A store so that you can work with a folder that has a bunch of zip files, as if they’ve all been extracted in the same folder. Note that zip_pair_path_preproc can be used to control how to resolve key conflicts (i.e. when you get two different zip files that have a same path in their contents). The last path encountered by zip_pair_path_preproc(zip_path_pairs) is the one that will be used, so one should make zip_pair_path_preproc act accordingly.

dol.zipfiledol.remove_mac_junk_from_zip(zip_source, *, keys_to_be_removed: Union[Callable[[str], bool], Iterable[str]] = <function is_a_mac_junk_path>, ask_before_before_deleting=False)

Removes mac junk keys from zip

dol.zipfiledol.remove_some_entries_from_zip(zip_source, keys_to_be_removed: Union[Callable[[str], bool], Iterable[str]], ask_before_before_deleting=True)[source]

Removes specific keys from a zip file.

Parameters
  • zip_source – zip filepath, bytes, or whatever a ZipStore can take

  • keys_to_be_removed – An iterable of keys or a boolean filter function

  • ask_before_before_deleting – True (default) if the user should be presented with the keys first, and asked permission to delete.

Returns

The ZipStore (in case you want to do further work with it)

Tip: If you want to delete with no questions asked, use currying:

>>> from functools import partial
>>> rm_keys_without_asking = partial(
...     remove_some_entries_from_zip,
...     ask_before_before_deleting=False
... )
dol.zipfiledol.to_zip_file(b: Union[bytes, str], zip_filepath, filename=None, *, compression=8, allow_overwrites=True, pwd=None, encoding='utf-8')[source]

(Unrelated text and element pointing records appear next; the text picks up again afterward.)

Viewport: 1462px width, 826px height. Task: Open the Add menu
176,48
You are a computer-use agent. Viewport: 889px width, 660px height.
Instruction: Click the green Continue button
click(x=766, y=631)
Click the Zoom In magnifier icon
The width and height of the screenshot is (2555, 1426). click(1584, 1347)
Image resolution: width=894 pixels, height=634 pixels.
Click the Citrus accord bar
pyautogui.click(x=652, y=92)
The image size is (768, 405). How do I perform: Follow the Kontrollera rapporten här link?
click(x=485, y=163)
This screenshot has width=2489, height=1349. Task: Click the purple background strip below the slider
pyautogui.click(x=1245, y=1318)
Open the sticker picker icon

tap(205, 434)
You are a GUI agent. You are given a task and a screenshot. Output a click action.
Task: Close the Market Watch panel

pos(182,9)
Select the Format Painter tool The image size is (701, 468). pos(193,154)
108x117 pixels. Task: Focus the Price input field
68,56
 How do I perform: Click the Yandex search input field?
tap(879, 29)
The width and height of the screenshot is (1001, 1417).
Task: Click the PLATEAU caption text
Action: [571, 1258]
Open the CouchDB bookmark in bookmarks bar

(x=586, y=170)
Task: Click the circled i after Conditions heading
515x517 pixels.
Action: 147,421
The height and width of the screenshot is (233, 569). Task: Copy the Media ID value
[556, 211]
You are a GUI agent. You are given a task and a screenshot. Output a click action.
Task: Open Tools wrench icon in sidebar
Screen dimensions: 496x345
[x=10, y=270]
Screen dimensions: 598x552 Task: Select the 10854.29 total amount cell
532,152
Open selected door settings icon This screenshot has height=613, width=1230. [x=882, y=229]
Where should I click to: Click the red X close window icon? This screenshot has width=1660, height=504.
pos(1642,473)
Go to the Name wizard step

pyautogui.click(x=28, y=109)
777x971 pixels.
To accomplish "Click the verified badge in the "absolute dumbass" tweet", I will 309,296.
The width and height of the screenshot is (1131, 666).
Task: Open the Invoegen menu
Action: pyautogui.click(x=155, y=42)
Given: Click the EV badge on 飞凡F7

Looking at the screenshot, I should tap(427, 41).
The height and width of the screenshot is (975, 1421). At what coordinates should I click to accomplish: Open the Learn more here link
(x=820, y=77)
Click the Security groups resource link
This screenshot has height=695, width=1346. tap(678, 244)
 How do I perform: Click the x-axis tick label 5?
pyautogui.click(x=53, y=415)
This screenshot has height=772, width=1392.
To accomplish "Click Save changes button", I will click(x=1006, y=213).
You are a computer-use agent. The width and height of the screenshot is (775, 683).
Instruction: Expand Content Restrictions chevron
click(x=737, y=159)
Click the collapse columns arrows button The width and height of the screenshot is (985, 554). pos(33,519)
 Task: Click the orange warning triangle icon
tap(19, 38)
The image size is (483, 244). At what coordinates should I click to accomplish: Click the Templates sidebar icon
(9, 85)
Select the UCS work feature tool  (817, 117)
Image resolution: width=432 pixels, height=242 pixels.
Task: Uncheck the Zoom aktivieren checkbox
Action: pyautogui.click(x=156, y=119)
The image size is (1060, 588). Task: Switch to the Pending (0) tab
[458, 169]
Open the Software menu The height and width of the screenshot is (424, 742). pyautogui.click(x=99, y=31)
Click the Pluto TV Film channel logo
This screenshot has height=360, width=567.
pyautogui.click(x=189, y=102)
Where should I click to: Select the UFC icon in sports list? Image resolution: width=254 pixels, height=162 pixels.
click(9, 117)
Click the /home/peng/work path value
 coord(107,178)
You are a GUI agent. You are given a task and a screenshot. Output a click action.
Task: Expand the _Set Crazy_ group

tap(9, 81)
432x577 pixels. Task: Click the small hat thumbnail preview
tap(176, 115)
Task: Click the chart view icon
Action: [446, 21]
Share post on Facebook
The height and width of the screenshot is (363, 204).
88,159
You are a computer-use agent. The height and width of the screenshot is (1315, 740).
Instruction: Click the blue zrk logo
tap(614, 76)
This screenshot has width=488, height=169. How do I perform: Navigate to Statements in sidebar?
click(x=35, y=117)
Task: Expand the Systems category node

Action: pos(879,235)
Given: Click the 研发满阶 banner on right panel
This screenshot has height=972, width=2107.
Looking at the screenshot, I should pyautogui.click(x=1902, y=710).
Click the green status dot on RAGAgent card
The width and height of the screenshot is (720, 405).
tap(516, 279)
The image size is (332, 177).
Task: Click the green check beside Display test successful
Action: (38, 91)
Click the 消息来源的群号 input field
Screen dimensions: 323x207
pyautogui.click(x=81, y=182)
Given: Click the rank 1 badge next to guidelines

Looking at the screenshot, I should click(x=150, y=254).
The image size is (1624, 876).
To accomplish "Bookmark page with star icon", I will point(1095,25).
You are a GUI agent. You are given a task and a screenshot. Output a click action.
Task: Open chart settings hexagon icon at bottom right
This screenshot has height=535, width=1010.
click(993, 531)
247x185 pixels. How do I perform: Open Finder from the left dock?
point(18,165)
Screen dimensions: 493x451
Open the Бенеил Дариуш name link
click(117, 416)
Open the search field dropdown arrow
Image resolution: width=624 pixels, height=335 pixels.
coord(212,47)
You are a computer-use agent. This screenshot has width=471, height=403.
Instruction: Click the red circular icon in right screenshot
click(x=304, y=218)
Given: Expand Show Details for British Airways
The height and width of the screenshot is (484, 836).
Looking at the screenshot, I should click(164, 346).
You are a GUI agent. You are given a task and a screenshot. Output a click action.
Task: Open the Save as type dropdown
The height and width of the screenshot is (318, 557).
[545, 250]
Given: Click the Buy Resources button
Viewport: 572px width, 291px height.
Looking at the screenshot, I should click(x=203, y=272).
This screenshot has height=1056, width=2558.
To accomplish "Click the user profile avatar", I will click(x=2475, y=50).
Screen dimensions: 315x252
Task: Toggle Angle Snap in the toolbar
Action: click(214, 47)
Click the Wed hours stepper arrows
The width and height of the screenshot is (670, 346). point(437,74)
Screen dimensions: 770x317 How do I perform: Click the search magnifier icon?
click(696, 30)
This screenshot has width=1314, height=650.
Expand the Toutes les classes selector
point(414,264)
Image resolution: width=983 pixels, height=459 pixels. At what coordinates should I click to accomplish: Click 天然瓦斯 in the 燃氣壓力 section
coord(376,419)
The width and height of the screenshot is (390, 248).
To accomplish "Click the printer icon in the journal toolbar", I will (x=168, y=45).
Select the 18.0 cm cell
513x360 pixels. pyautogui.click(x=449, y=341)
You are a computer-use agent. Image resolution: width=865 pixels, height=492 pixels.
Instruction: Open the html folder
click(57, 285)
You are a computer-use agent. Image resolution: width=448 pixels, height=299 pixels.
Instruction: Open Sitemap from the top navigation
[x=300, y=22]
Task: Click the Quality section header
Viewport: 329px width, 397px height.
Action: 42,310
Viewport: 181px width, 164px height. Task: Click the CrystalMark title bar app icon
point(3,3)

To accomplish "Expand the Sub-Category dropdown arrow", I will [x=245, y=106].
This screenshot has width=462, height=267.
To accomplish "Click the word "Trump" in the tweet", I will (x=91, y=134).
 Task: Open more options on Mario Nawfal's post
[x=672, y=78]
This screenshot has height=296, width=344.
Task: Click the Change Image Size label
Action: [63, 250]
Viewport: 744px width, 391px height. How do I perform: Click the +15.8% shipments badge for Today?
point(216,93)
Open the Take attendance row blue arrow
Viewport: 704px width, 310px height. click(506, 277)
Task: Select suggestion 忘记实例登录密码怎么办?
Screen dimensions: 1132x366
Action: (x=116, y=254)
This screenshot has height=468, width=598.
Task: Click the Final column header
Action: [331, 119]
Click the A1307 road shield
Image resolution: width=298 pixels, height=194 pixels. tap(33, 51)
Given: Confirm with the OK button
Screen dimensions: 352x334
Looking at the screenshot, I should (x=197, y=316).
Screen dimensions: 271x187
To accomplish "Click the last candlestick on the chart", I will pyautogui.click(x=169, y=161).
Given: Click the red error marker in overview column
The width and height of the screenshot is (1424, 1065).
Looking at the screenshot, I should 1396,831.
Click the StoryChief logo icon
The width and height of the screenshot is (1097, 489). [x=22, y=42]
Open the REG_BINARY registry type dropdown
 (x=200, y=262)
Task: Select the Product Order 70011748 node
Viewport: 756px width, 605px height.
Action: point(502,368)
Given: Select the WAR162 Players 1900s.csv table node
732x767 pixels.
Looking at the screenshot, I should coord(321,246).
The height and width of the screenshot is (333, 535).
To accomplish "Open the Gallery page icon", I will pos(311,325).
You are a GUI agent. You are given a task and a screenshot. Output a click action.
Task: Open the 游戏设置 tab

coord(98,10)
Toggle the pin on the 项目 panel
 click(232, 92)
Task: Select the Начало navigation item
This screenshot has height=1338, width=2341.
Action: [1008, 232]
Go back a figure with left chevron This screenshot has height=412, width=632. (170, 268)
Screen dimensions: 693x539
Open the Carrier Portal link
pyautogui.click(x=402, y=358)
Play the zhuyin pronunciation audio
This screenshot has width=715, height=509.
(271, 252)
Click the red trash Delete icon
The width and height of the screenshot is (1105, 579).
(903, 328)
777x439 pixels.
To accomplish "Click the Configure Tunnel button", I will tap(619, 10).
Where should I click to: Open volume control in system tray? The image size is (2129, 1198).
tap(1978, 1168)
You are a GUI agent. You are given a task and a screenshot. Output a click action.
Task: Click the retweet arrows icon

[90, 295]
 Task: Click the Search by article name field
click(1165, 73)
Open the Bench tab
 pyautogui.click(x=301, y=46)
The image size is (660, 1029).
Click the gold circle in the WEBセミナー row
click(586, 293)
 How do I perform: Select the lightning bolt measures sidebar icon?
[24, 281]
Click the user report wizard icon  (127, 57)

Zip input bytes and save to a single-file zip file.

Parameters
  • b – Input bytes or string

  • zip_filepath – zip filepath to save the zipped input to

  • filename – The name/path of the zip entry we want to save to

  • encoding – In case the input is str, the encoding to use to convert to bytes

dol.zipfiledol.to_zipped_bytes(b: Union[bytes, str], filename='some_bytes', *, compression=8, allowZip64=True, compresslevel=None, strict_timestamps=True, encoding='utf-8') → bytes[source]

Compress input bytes, returning the compressed bytes

>>> b = b'x' * 1000 + b'y' * 1000  # 2000 (quite compressible) bytes
>>> len(b)
2000
>>>
>>> zipped_bytes = to_zipped_bytes(b)
>>> # Note: Compression details will be system dependent
>>> len(zipped_bytes)  
137
>>> unzipped_bytes = zipped_bytes_to_bytes(zipped_bytes)
>>> unzipped_bytes == b  # verify that unzipped bytes are the same as the original
True
>>>
>>> from dol.zipfiledol import compression_methods
>>>
>>> zipped_bytes = to_zipped_bytes(b, compression=compression_methods['bzip2'])
>>> # Note: Compression details will be system dependent
>>> len(zipped_bytes)  
221
>>> unzipped_bytes = zipped_bytes_to_bytes(zipped_bytes)
>>> unzipped_bytes == b  # verify that unzipped bytes are the same as the original
True
dol.zipfiledol.zipped_bytes_to_bytes(b: bytes, *, allowZip64=True, compresslevel=None, strict_timestamps=True) → bytes[source]

Decompress input bytes of a single file zip, returning the uncompressed bytes

See to_zipped_bytes for usage examples.